# Thunderbolt Display Not waking up



## tony1965 (Mar 16, 2013)

Apologies if this is posted elsewhere but I couldn't find it. I'm running a macbook pro early 2011. Got myself a lovely new display recently but once laptop is sleep, on waking the display won't turn on. I need to unplug the thunderbolt cable and replug it to get it to wake up.
Any ideas what I should do ?

Thanks


----------



## DeltaMac (Mar 16, 2013)

Have you tried updating to 10.8.3?

Are you using the magsafe connector from the display to power the MacBook Pro? That seems to be the recommended connection.


----------



## Satcomer (Mar 16, 2013)

Try to Reset Your PRAM to see if that helps.


----------



## tony1965 (Mar 18, 2013)

Thanks for the 2 responses so far. Yes I am running 10.8.3, and yes I am using the magsafe adaptor to power the laptop. Same problem still occurring though.


----------



## DeltaMac (Mar 18, 2013)

Are you using the MacBook Pro in clamshell mode (external display, with external keyboard/mouse, and MBPro lid closed)?
Or, using the big display as a second display with an extended desktop (and continuing to use the internal display normally)

Have you tried both an NVRAM and an SMC reset?

How do you normally try to wake up your MBPro?
Does sleep happen automatically? Or, do you put to sleep manually?


----------



## tony1965 (Mar 18, 2013)

Using in clamshell mode. Bluetooth keyboard (apple) plus trackpad (also apple) 
What is SMC reset ?
Normally wake by pressing space bar on keyboard. Laptop wakes up (checked by opening the lid) but TBD stays blank.


----------



## DeltaMac (Mar 18, 2013)

SMC reset - http://support.apple.com/kb/HT3964


----------



## tony1965 (Mar 18, 2013)

OK, Tried the SMC reset as well. Still no go. Put it to sleep and then no wake up !!!!


----------



## DeltaMac (Mar 18, 2013)

I guess it should be worth trying a wired USB keyboard - to see if that changes anything.
Plug that keyboard directly into one of the USB ports on the display.
You COULD also try a USB mouse, same port on the display, but clicking a mouse button is not necessarily a good test.


----------



## tony1965 (Mar 18, 2013)

OK, as luck would have it I have an apple wired keyboard. Plugged it into back of TBD and.....  same result. Nothing. Any other ideas ?


----------



## DeltaMac (Mar 18, 2013)

I searched around for this issue, and there's a good number of reports about thunderbolt displays that don't wake up. For some, it doesn't happen every time, and others have fixed the issue by reinstalling Mountain Lion. I don't know if that will help, but it's a good enough chance to try reinstalling ML as a possible fix.

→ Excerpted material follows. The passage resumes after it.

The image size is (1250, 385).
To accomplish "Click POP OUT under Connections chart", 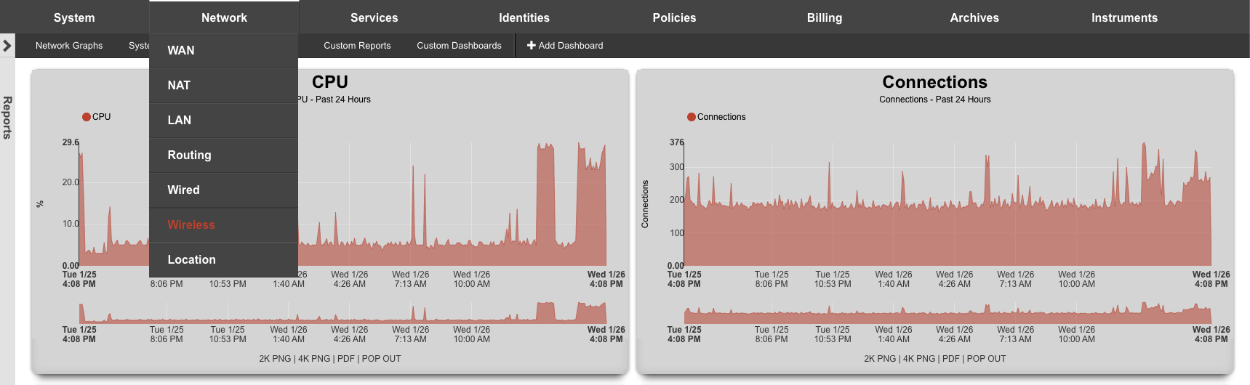I will (986, 358).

But first - is there any difference with the display, if you let the Mac sleep automatically, instead of putting it to sleep manually?


----------



## tony1965 (Mar 19, 2013)

no difference between the sleep modes, both have the same negative effect. 
I'll need a quick lesson to reinstall mountain lion. Will I lose any data off my disk ? Do I need to carbon copy or super duper. or is there a "quick"way that will let me reinstall just mouton lion whilst keeping everything else in place ?
Thanks


----------



## DeltaMac (Mar 19, 2013)

"just a reinstall" of Mountain Lion keeps everything else in place.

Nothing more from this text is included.